Figure 2: Cartesian Rolling - 2014 Version
Smoothed monthly birth rates (General Fertility Rates; GFRs) for Oklahoma County, 1990-1999, plotted in a linear plot. The top plot shows the connected raw data with a February smoother; the middle plot shows smoothing with a 12-month moving average, blue/green line, superimposed on a February smoother, red line); the bottom plot shows the smoothers and confidence bands, which are H-spreads defined using the distribution of GFRs for the given month and 11 previous months.
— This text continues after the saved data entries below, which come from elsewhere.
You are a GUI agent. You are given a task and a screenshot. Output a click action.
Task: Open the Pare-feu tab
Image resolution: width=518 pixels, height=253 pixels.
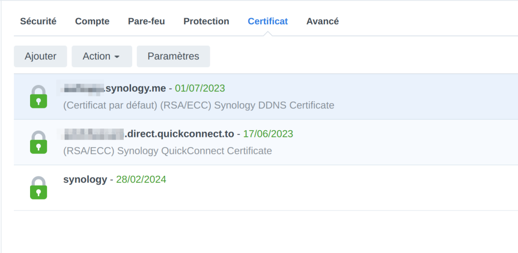click(146, 21)
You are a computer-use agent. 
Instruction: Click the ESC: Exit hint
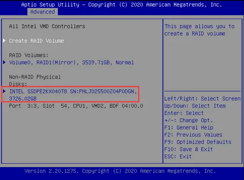coord(178,156)
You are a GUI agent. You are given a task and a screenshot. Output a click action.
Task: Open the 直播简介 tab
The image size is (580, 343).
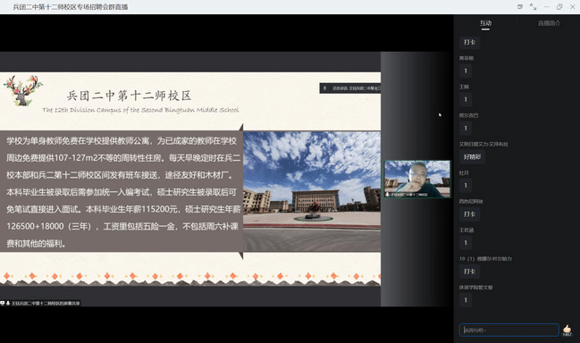point(549,23)
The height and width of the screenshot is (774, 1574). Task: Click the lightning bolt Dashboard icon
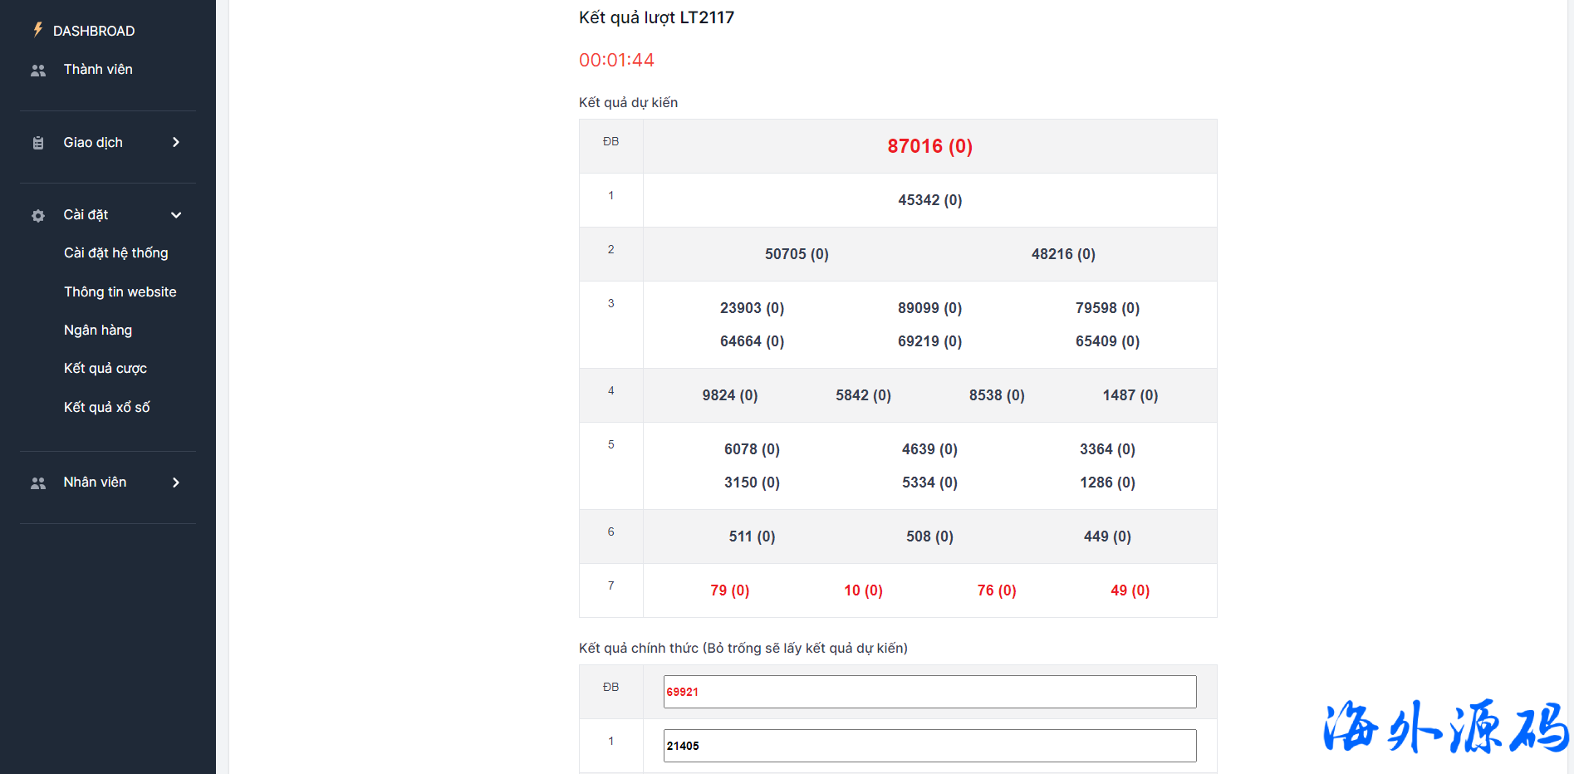[x=37, y=30]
First, some R packages are loaded, and some variables and functions are defined.
change_month <- base::as.Date("1996-02-15") #as.Date("1995-04-19") + lubridate::weeks(39) = "1996-01-17"
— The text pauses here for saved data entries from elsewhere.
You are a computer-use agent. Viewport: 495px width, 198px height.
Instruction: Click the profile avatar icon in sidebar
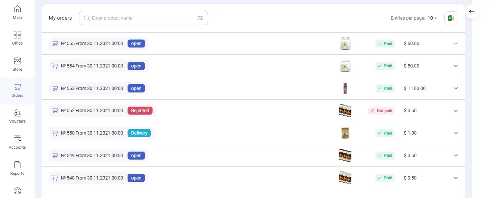click(17, 191)

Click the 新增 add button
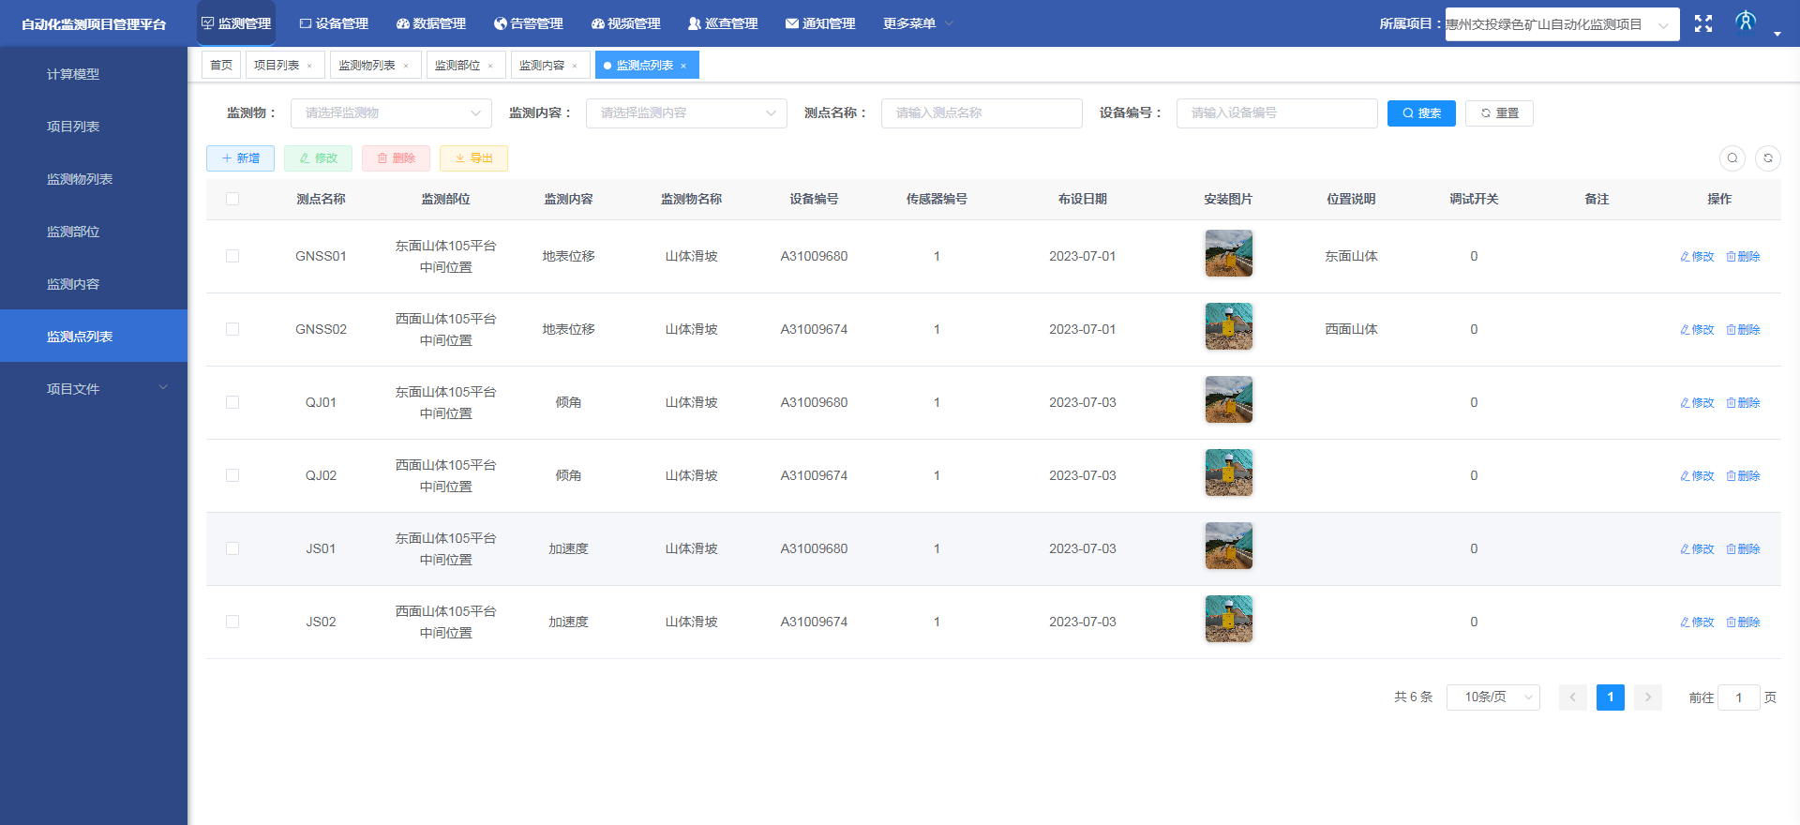[x=240, y=158]
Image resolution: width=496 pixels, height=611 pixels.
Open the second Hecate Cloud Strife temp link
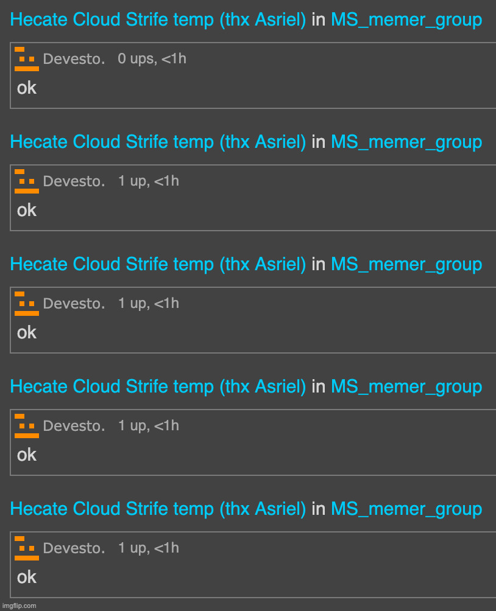(x=158, y=142)
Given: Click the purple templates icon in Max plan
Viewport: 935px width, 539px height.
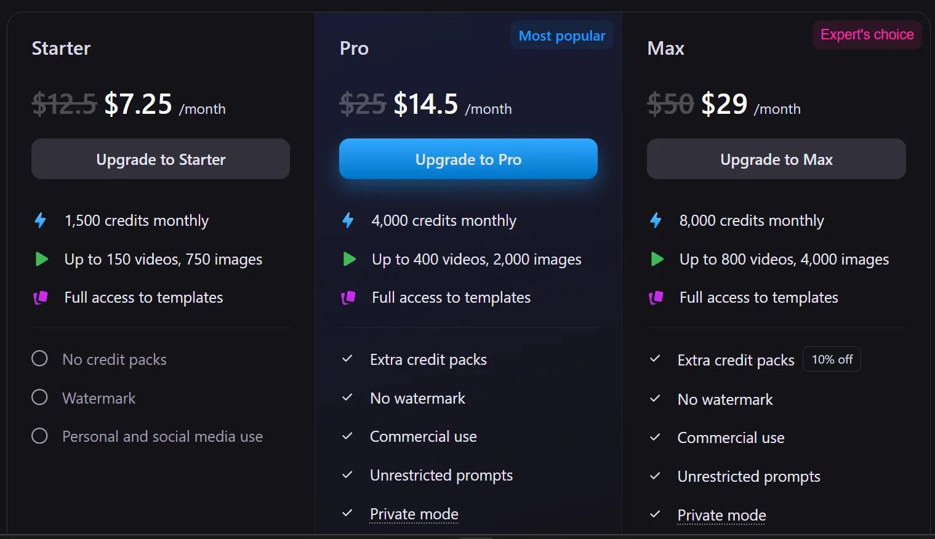Looking at the screenshot, I should click(x=656, y=298).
set.seed(444) # So bootstrap won't trigger a git diff
vp_layout <- function(x, y) {
grid::viewport(layout.pos.row = x, layout.pos.col = y)
}
full_spread <- function(scores) {
base::range(scores) # A new function isn't necessary. It's defined in order to be consistent.
}
h_spread <- function(scores) {
stats::quantile(x = scores, probs = c(.25, .75))
}
se_spread <- function(scores) {
base::mean(scores) + base::c(-1, 1) * stats::sd(scores) / base::sqrt(base::sum(!base::is.na(scores)))
}
boot_spread <- function(scores, conf = .68) {
plugin <- function(d, i) {
base::mean(d[i])
}
distribution <- boot::boot(data = scores, plugin, R = 99) # 999 for the publication
ci <- boot::boot.ci(distribution, type = c("bca"), conf = conf)
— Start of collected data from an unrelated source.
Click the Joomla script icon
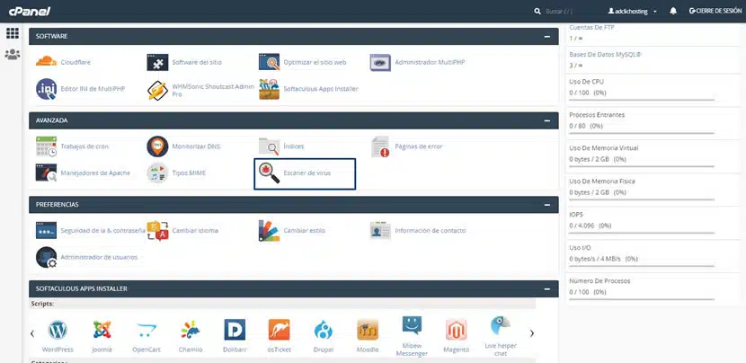This screenshot has height=363, width=746. (x=102, y=330)
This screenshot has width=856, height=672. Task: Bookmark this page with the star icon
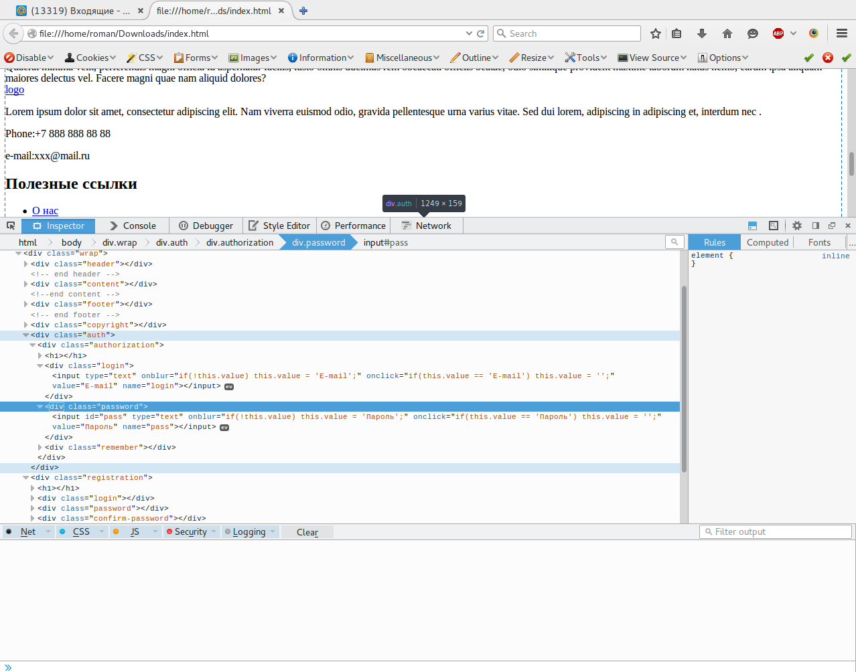(656, 33)
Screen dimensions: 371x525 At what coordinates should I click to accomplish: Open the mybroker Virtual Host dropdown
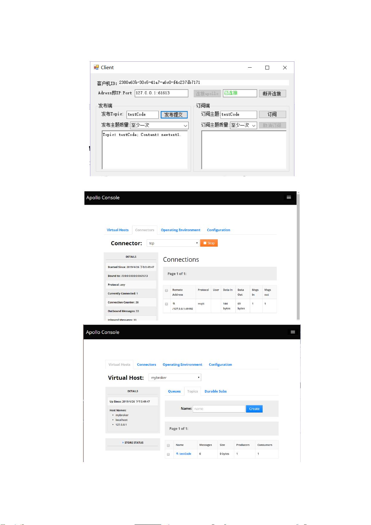(175, 378)

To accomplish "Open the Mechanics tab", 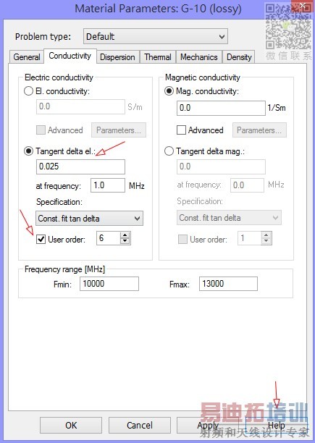I will 199,57.
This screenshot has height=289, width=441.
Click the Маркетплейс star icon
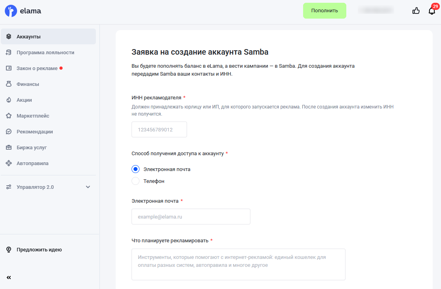pyautogui.click(x=9, y=116)
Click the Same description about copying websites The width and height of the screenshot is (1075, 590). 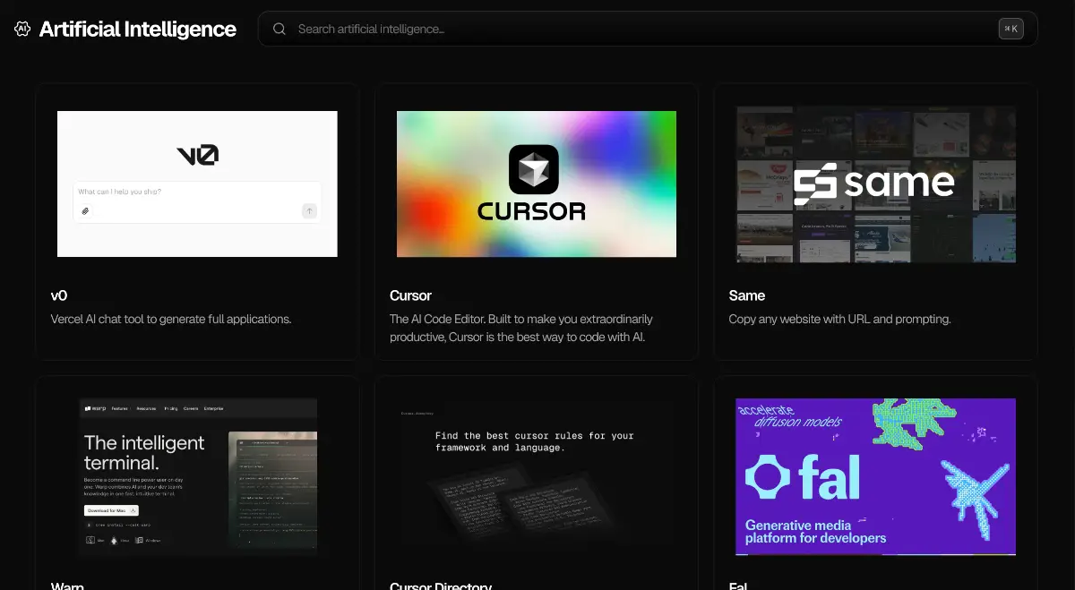click(x=839, y=319)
ci$bca[4:5] # The fourth & fifth elements correspond to the lower & upper bound.
}
dark_theme <- ggplot2::theme(
axis.title = ggplot2::element_text(color = "gray30", size = 9),
axis.text.x = ggplot2::element_text(color = "gray30", hjust = 0),
axis.text.y = ggplot2::element_text(color = "gray30"),
axis.ticks = ggplot2::element_blank(),
# panel.grid.minor.y = element_line(color = "gray95", linewidth = .1),
# panel.grid.major = element_line(color = "gray90", linewidth = .1),
panel.spacing = grid::unit(c(0, 0, 0, 0), "cm"),
plot.margin = grid::unit(c(0, 0, 0, 0), "cm")
)
# qplot(mtcars$hp) + dark_theme
light_theme <-
dark_theme +
ggplot2::theme(
axis.title = ggplot2::element_text(color = "gray80", size = 9),
axis.text.x = ggplot2::element_text(color = "gray80", hjust = 0),
axis.text.y = ggplot2::element_text(color = "gray80"),
panel.grid.minor.y = ggplot2::element_line(color = "gray99", linewidth = .1),
panel.grid.major = ggplot2::element_line(color = "gray95", linewidth = .1)
)
date_sequence <-
base::seq.Date(
from = base::as.Date("1990-01-01"),
to = base::as.Date("1999-01-01"),
by = "years"
)
x_scale <-
ggplot2::scale_x_date(
breaks = date_sequence,
labels = scales::date_format("%Y")
)
# This keeps things proportional down the three frames.
x_scale_blank <-
ggplot2::scale_x_date(
breaks = date_sequence,
labels = NULL
)
Individual Components
Here is the basic linear rolling graph. It doesn’t require much specification, and will work with a wide range of appropriate datasets. This first (unpublished) graph displays all components.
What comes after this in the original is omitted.